“Your drinking!” shrieks a voice from the back of the throng, his wife’s voice, and there she is, Fredda, barefoot and in a snotgreen robe and hood, wafting her way through the crowd and pointing her long accusatory finger at his poor miserable shrinking self. “Every drop,” she booms, and the vast array of vats and kegs and tumblers swivels to reveal the signs hung from their sweating slats—GIN, BOURBON, BEER, WHISKEY, SCHNAPPS, PERNOD—and the crowd lets out a long exhalation of shock and lament.
The keg of gin. Tall it is and huge, its contents vaguely sloshing. You could throw cars into it, buses, tractor trailers. But no, never, he couldn’t have drunk that much gin, no man could. And beside it the beer, frothy and bubbling, a cauldron the size of a rest home. “No!” he cries in protest. “I don’t even like the taste of the stuff.”

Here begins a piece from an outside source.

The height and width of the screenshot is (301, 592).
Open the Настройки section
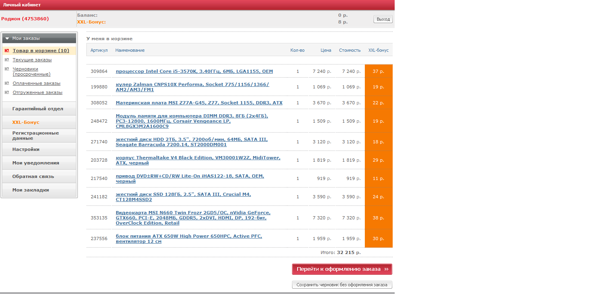click(26, 149)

“Yes, yes, yes,” chants a voice beside him. The statue is back, Fredda gone. It speaks in a voice he recognizes, though the wheezy, rheumy deathbed rasp of it has been wiped clean. “Ma?” he says, turning to the thing.
Three feet tall, slick as a seal, the robes flowing like the sea, the effigy looks up at him out of his mother’s face in miniature. “I warned you,” the voice leaps out at him, high and querulous, “out behind the 7-Eleven with Ricky Reitbauer and that criminal Tommy Capistrano, cheap wine and all the rest.”

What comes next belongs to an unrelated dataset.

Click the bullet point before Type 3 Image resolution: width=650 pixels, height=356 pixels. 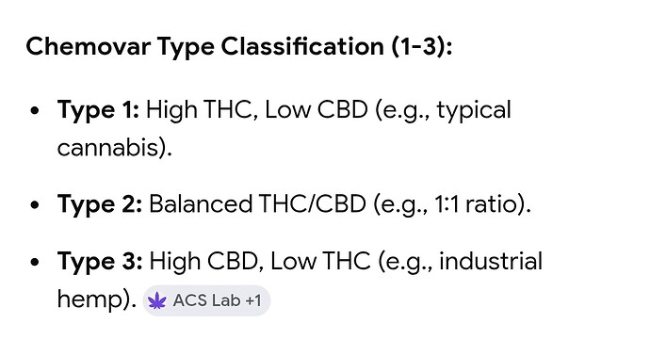[x=35, y=262]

“But Mom, Pernod?” He peers into the little pot of it, a pot so small you couldn’t boil a good Safeway chicken in it. There it is. Pernod. Milky and unclean. It turns his stomach even to look at it.
“Your liver, son,” the statue murmurs with a resignation that brings tears to his eyes, “just look at it.”
He feels a prick in his side and there it is, his liver—a poor piece of cheesy meat, stippled and striped and purple—dangling from the plaster fingers. “God,” he moans. “God Almighty.”
“Rotten as your soul,” the statue says.
McGahee, still on his knees, begins to blubber. Meaningless slips of apology issue from his lips—“I didn’t mean … it wasn’t … how could I know?”—when all of a sudden the statue shouts “Drugs!” with a voice of iron.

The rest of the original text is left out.